A method of the above described general type is disclosed in European Patent 0 473 569 B1. In the known method, digital data are exchanged between a base station and a passive transponder by means of an amplitude modulated carrier wave. The individual bits of a data word consist of pulses and gaps in the electromagnetic field, i.e. a time interval in which the electromagnetic field is switched on and a time interval in which the electromagnetic field is switched off (field gap). The field gap serves as a separator between two successive bits. The respective significant value of the bits is determined by the length or duration of the time interval during which the electromagnetic field is switched on for defining the respective particular bit. Furthermore, in the passive system of the known arrangement, the energy needed for operating the transponder is generated or extracted from the carrier field by means of absorption modulation.
A further method pertinent to the present general field is known from the German Patent Laying-Open document DE 100 50 878 A1. The disclosed method uses various different modulation indices for the amplitude modulation of the carrier wave, whereby the data transmission rate is increased, in that several information symbols are transmitted using a single carrier wave. For this purpose, the carrier wave is modulated by means of a prescribed allocation or correlation between the information symbols and the modulation indices. It is a disadvantage that the separation of the information symbols requires a sensitive demodulator circuit, which limits the reach or range of the communication under unfavorable reception conditions.
In general, methods for transmitting data between a base station and a transponder are used in order to carry out an identification or verification in a so-called authentication process.
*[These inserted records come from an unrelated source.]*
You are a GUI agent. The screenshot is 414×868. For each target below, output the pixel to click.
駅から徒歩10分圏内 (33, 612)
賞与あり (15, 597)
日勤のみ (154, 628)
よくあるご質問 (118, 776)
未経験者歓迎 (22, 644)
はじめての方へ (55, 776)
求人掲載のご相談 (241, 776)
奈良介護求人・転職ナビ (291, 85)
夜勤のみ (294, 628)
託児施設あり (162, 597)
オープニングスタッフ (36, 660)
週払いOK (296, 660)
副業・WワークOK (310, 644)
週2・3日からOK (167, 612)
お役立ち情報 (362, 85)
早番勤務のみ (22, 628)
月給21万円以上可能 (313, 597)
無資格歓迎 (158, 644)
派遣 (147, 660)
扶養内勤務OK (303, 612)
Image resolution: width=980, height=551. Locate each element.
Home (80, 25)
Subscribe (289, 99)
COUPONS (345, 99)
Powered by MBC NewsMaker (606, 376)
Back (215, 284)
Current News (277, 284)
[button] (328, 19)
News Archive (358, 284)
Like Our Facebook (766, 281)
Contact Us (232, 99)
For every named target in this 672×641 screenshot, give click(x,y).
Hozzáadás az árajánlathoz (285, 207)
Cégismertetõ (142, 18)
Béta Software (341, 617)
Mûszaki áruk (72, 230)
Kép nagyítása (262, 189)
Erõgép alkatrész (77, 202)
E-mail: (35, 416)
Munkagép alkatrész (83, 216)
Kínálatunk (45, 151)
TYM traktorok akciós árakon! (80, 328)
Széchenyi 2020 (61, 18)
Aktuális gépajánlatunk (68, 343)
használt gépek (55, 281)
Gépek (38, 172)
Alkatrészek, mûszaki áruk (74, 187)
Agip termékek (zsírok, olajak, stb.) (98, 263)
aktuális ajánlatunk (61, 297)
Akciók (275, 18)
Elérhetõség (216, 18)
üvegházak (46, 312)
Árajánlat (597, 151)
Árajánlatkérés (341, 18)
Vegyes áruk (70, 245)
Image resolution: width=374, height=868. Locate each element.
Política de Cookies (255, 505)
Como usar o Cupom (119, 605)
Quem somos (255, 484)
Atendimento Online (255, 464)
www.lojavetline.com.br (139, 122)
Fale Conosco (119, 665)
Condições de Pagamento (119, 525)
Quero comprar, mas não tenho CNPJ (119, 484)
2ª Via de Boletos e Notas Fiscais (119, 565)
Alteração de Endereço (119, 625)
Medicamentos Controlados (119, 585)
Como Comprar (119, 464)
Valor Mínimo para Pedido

In order that the user of the system does not notice any delay, this process must be carried out and completed within a time span of approximately 100 ms. In view of the ever increasing security requirements, a great number of information packets must be modulated on a carrier wave in ever shorter time spans. The modulation of the information packets may be carried out using amplitude modulation (for example in the manner of amplitude shift keying: ASK) or especially phase modulation (e.g. phase shift keying: PSK) and frequency modulation (e.g. frequency shift keying: FSK) in connection with a pulse width modulation (PWM).
In order to achieve a higher data transmission rate and a greater transmission range, carrier frequencies in the range of ultra high frequencies (UHF) and microwaves are being utilized more often in connection with transponders, whereby the various different national high frequency (HF) transmission regulations influence the data transmission rate through the prescribed frequency bands and/or the width of the side bands.
In any event, a data protocol forms the basis of bi-directional data transmission between a transponder and a base station, whereby this data protocol comprises a header section, a middle section, and an end section. In the header section, among other things, the number of the information symbols and the number of the available significant values of the data bits are specified or defined by a characteristic identifier or identification for the individual symbols. In the middle section of the data protocol, the data are then encoded using the specified identification of the symbols. Such a scheme is, for example, proposed in the International Standards organization (ISO) Working Draft Proposal ISO 18000-6 of February 2001. In order to achieve a reliable data transmission, both any unfavorable communication conditions as well as varying switch-on and switch-off transient characteristics of the transmitting and receiving units of the transponder and of the base station respectively are taken into account. This is achieved by allocating to the symbols, as the characteristic identification thereof, respective modulation intervals having an especially long time duration. Furthermore, in connection with frequencies in the UHF or microwave range, the time duration or length of the modulation intervals is increased, in order to thereby account for the inaccuracy in the determination of the modulation intervals by means of the free-running oscillators or RC charging curves, in other words, for example, in order to avoid read errors in the data transmission.
A disadvantage of the previously known methods is that the relatively long time duration of the modulation intervals necessarily reduces the data transmission rate. The data transmission rate is further reduced in that the modulation stroke or range is adapted to the narrowest permissible side band, in order to thereby satisfy the various national HF regulations or requirements using a single protocol or protocol adjustment. This leads to constantly low data transmission rates. Such low data transmission rates become especially noticeable and problematic as an interfering influence in various time-critical applications.